Perché ti ribaltano la prospettiva. Ti fanno capire che il mondo è molto più grande di quello che vedi ogni giorno, e che c’è tanto da scoprire fuori dalla tua comfort zone. Siamo abituati a dare tutto per scontato: l’acqua che esce dal rubinetto, il cibo nel frigo, la connessione internet sempre disponibile. E poi arrivi in un villaggio dove i bambini fanno chilometri per riempire un secchio d’acqua, e capisci quanto sei fortunato. Ma la cosa che colpisce di più non è la povertà. È la gioia che c’è nonostante tutto. I bambini che giocano con niente eppure ridono come se avessero il mondo tra le mani. Le famiglie che hanno poco, ma condividono tutto. È una lezione di vita che nessun libro o documentario potrà mai insegnarti. Ai giovani serve questo: esperienze che li facciano sentire vivi, che li facciano uscire dalle abitudini e dai pensieri automatici.
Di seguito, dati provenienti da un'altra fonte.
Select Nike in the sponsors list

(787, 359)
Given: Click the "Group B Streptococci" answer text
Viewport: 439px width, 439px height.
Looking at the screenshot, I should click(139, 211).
Serve il contatto umano vero, fatto di sguardi e di mani strette forte. Serve vedere con i propri occhi che il mondo ha bisogno di più persone disposte ad ascoltare, a capire, a dare una mano senza aspettarsi nulla in cambio.
Credi che in qualche modo queste esperienze ti abbiano indirizzato nella scelta professionale?
Senza dubbio. Perché dopo aver vissuto certe cose, non puoi più guardare il mondo con gli stessi occhi. Ti rendi conto che non vuoi solo un lavoro per vivere, ma un lavoro che ti permetta di lasciare un segno, anche piccolo. È anche grazie alle missioni che ho capito di voler diventare medico. In quei luoghi, dove spesso mancano le cure più basilari, ho visto quanto possa fare la differenza anche un semplice gesto. Ho capito che la medicina non è solo una professione, è una forma di servizio, di vicinanza, di amore concreto. Le missioni mi hanno insegnato che qualsiasi cosa tu faccia può essere un modo per aiutare qualcuno. Non serve essere medico, insegnante o missionario di professione: basta fare il proprio lavoro con la consapevolezza che ha un impatto sugli altri.
Mi hanno fatto capire che voglio che la mia vita abbia un senso più grande di me stessa. Che voglio costruire qualcosa che resti, che possa in qualche modo restituire almeno un po’ di quella ricchezza umana che ho ricevuto in quei giorni tra i bambini, tra le famiglie, tra le storie di vita vera. Quando ti trovi davanti a persone che non hanno nulla ma ti ringraziano con un sorriso solo perché ti sei preso cura di loro, capisci che questo è il senso più profondo del prendersi cura: esserci, con competenza, ma anche con cuore.
Essere medico per me significa questo: portare cura dove ce n’è più bisogno, restituire dignità attraverso la salute, essere strumento di qualcosa di più grande. E tutto questo non l’ho imparato sui libri… l’ho imparato nei sorrisi, nella polvere, negli abbracci delle missioni.